Thursday, May 12, 2011

Board Beyond Belief

By definition a board is a long, thin wooden object.

Take for example the board of the City University of New York (CUNY) arguably one of the best public universities in the country and among urban institutions of its kind, it is without peer. By now as you have probably heard, unless you reside west of Newark, the CUNY trustees withdrew the award of an honorary degree to Tony Kushner after one trustee objected, opining that the Pulitzer prize-winning playwright is rabidly anti-Israel and therefore an unfit degree recipient. He offered this assessment intending it as an aside, an objection to be noted in the minutes but otherwise ignored. Oops.

Instead, proving that even a rubber stamp leaves an impression, the board - without deliberation - voted to deny the award an untoward turn given that honorary degrees at CUNY, as most schools, are normally approved more by rote and less by vote. The ensuing hullabaloo ended only when, we learned, the executive committee of the CUNY trustee board can rescind any decision made by the board. And so in the shortness of time it came to pass. The decision was scrapped, the award reinstated and, I believe, Kushner will show up and add one more to his already full deck of honorary degrees.

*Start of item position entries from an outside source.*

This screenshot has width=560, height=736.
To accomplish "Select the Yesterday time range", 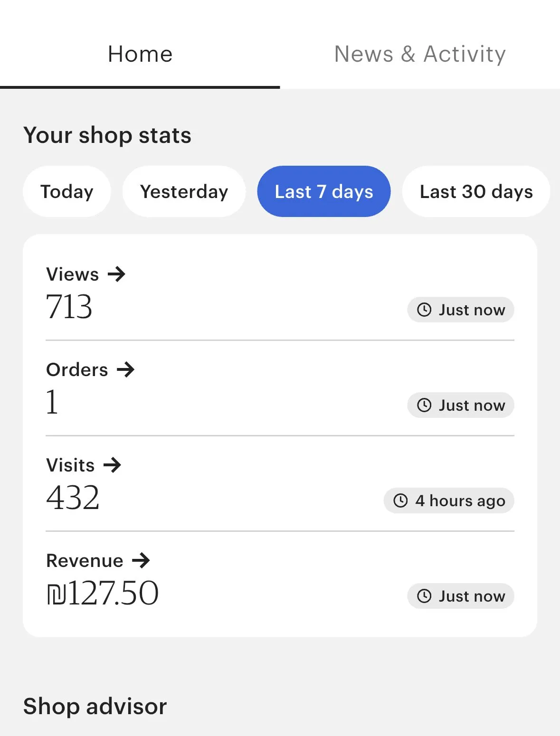I will click(184, 191).
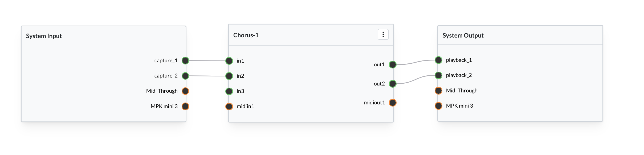Click the System Output Midi Through port
Image resolution: width=644 pixels, height=155 pixels.
438,91
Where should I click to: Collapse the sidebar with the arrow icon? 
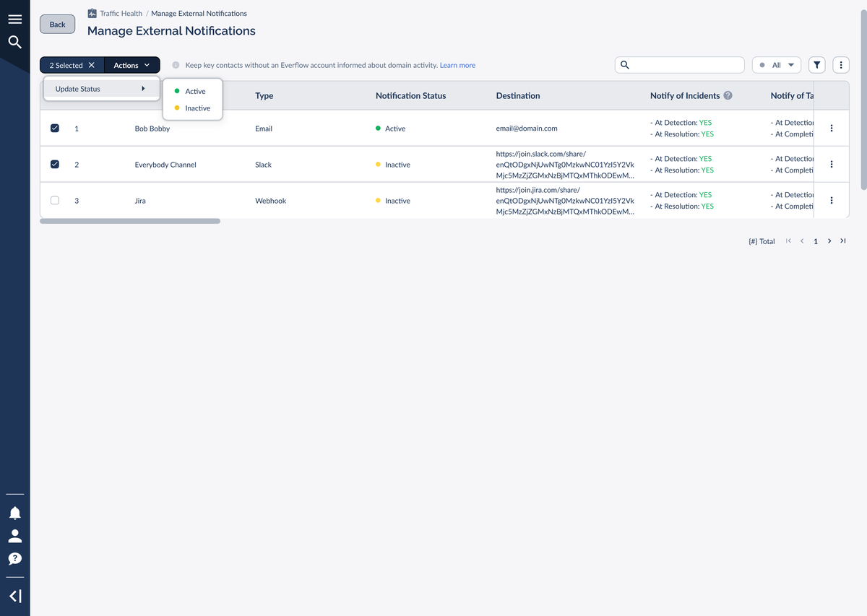click(x=15, y=596)
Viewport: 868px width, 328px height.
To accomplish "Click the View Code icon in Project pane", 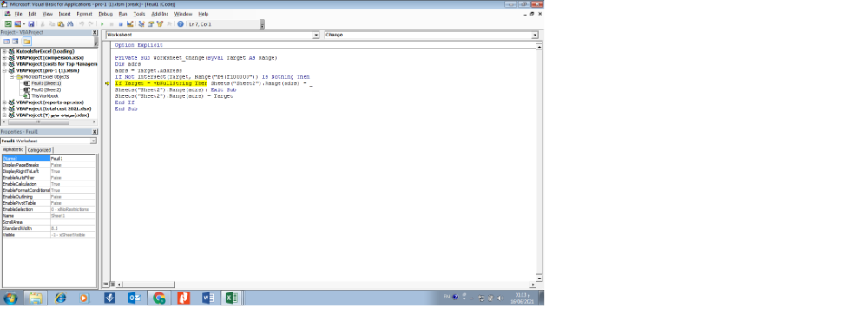I will [x=7, y=42].
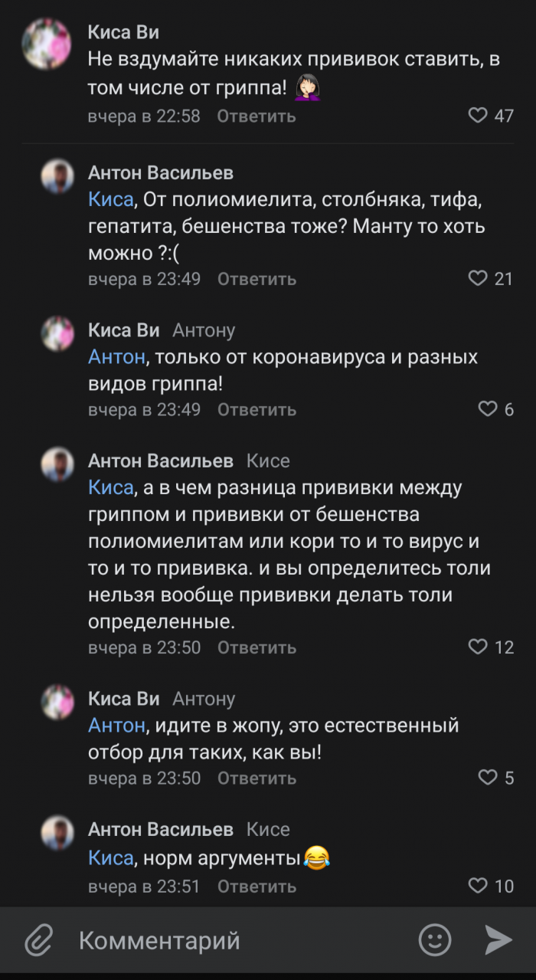This screenshot has width=536, height=980.
Task: Click Ответить under the 23:50 long comment
Action: click(256, 647)
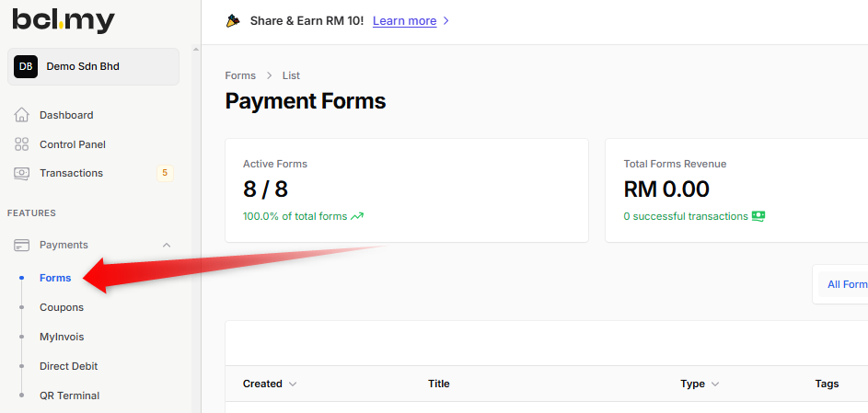868x413 pixels.
Task: Open the Type column sort dropdown
Action: (x=715, y=384)
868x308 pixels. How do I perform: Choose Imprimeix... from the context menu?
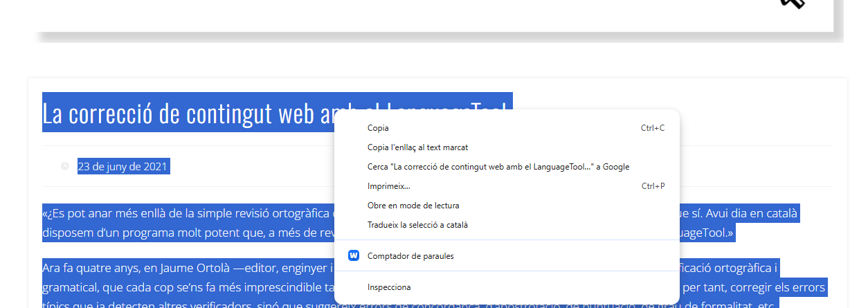[388, 186]
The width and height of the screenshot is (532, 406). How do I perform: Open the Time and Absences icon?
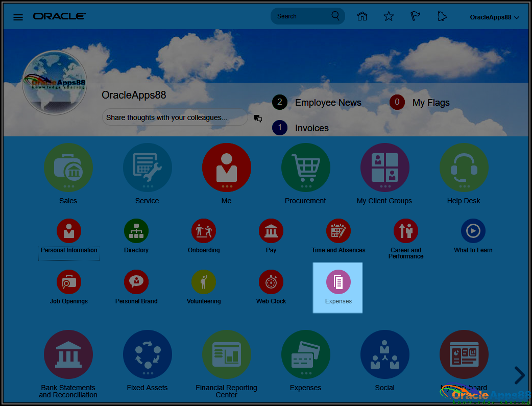coord(338,230)
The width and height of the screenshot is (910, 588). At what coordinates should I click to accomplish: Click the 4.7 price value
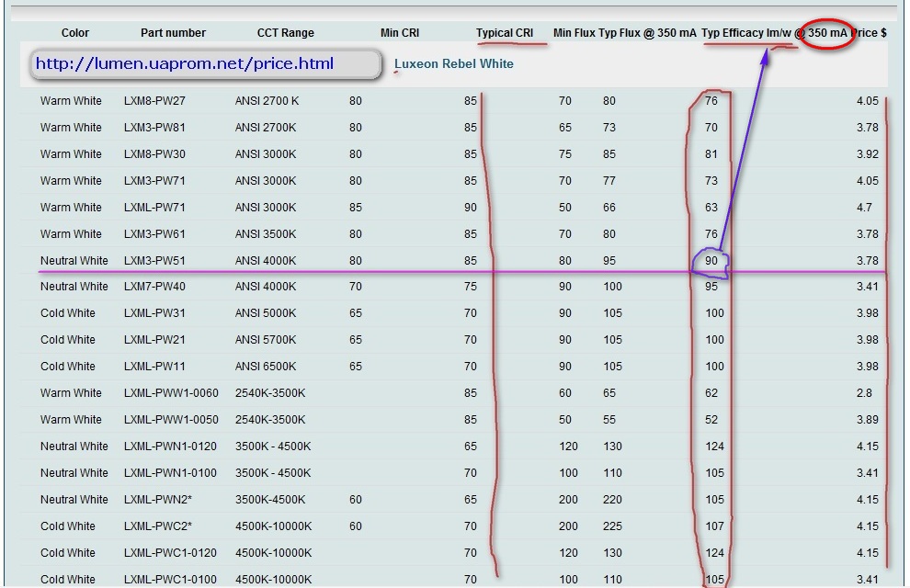coord(865,208)
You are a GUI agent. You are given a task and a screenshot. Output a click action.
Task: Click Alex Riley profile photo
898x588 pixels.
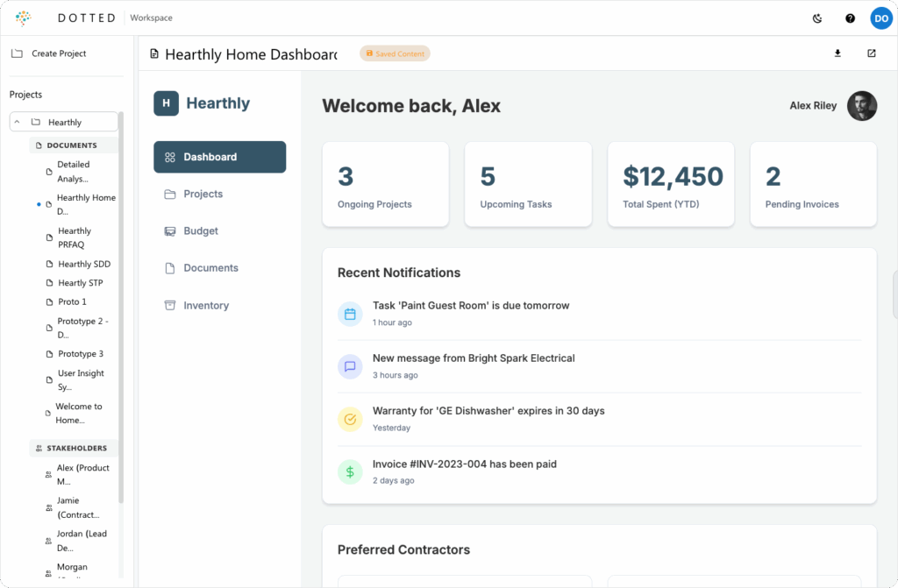point(862,106)
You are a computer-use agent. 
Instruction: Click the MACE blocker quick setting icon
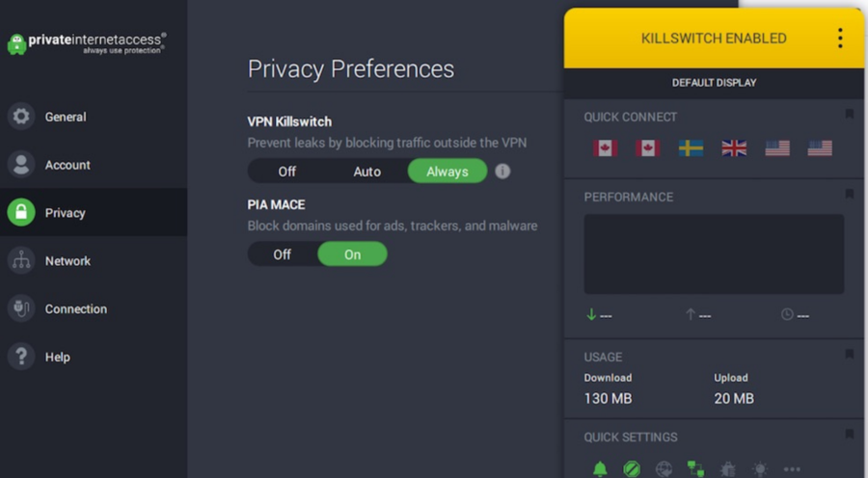tap(632, 468)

There may be fraud and other misbehavior at charities from time to time but it is really a rare event. By far loopy governance is the problem, over and over again. Why otherwise reasonable, mature, and thoughtful people seem to check their brains at the door when they join a charity board has long amazed we who toil in these places. But this example of goosiness is sui generis. Never before have I encountered a board setup that allows a committee of the board to rescind a board action. Though it is true that executive committees can often act for a board between official meetings it is also the practice that any such decisions must be ratified by the full body later.

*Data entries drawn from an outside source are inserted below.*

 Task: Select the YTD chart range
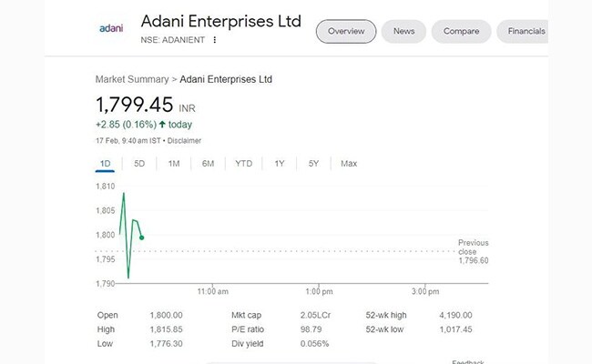click(x=243, y=164)
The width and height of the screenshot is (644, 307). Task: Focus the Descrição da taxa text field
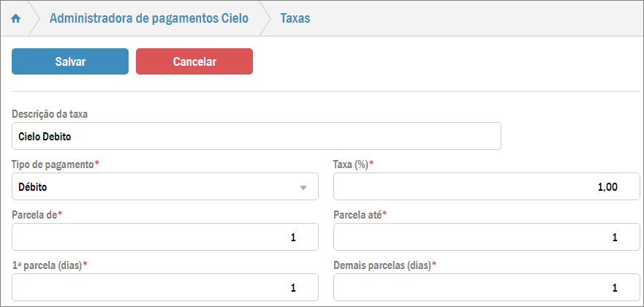(256, 136)
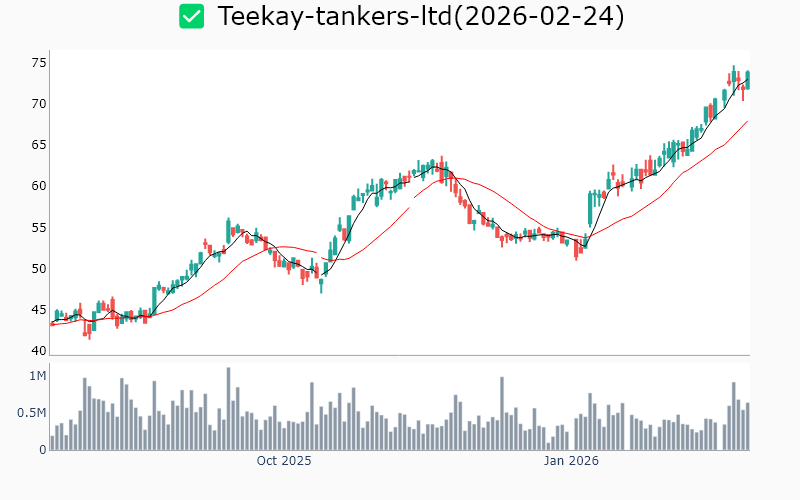Click the 45 price axis label

point(67,310)
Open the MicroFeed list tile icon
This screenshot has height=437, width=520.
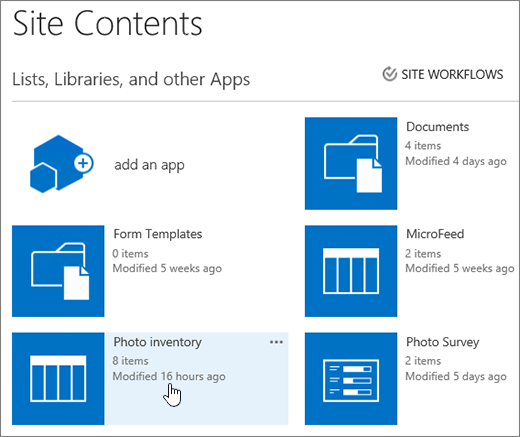click(x=351, y=271)
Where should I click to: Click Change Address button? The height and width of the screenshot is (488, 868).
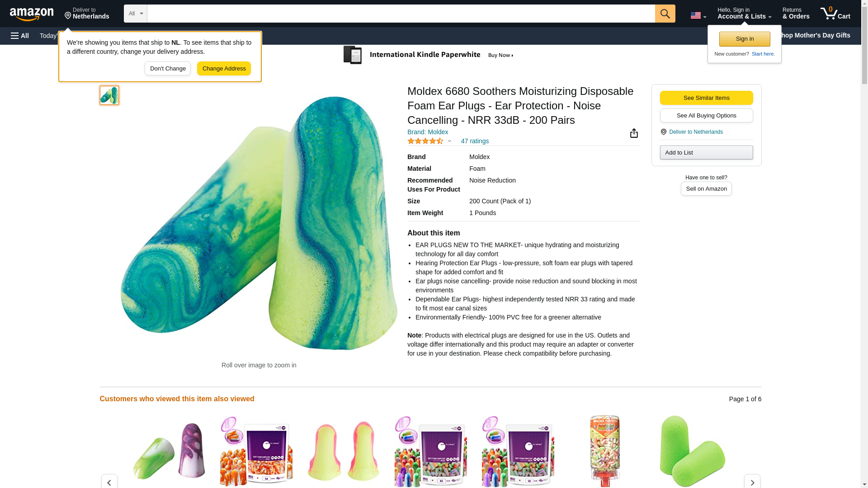224,69
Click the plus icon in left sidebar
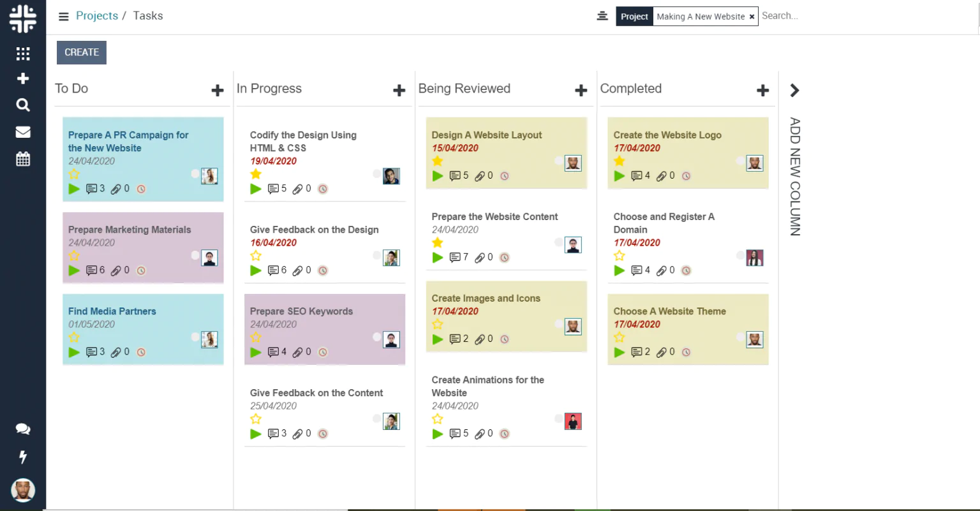Viewport: 980px width, 511px height. (x=23, y=78)
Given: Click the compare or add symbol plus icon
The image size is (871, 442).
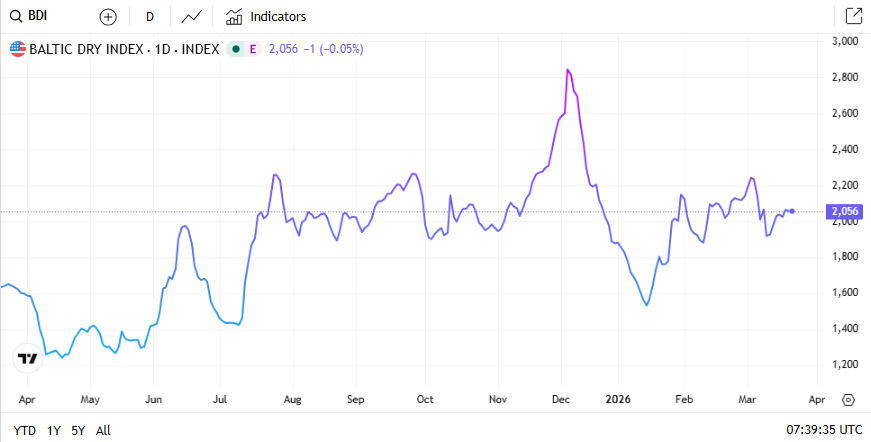Looking at the screenshot, I should coord(108,17).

I can only surmise that because the taxpayer-supported CUNY board is stacked with political appointees through an undisclosed process and with no apparent standards that are publicly stated allowing the executive committee (though chaired by the former president of Yale) a check on irrational behavior is an inherently upside down methodology but it worked. However the inescapable conclusion is that the board is indeed a wooden object. The executive committee decides. Like other boards this one is a parking lot for philanthropists real and potential. They may not be expected to act like a board but by law they are the legal stewards of the University. I guess.

Meanwhile there have been calls for this trustee, who has previously weighed in as Israel's lobbyist on the CUNY board, to step down. Among others the head of the CUNY faculty union has made this demand proving only that faculty unions have no more lock on sense than boards do. Odious as they might be this trustee's opinions are an expression of free speech if not to re-appointment in two years when his term expires.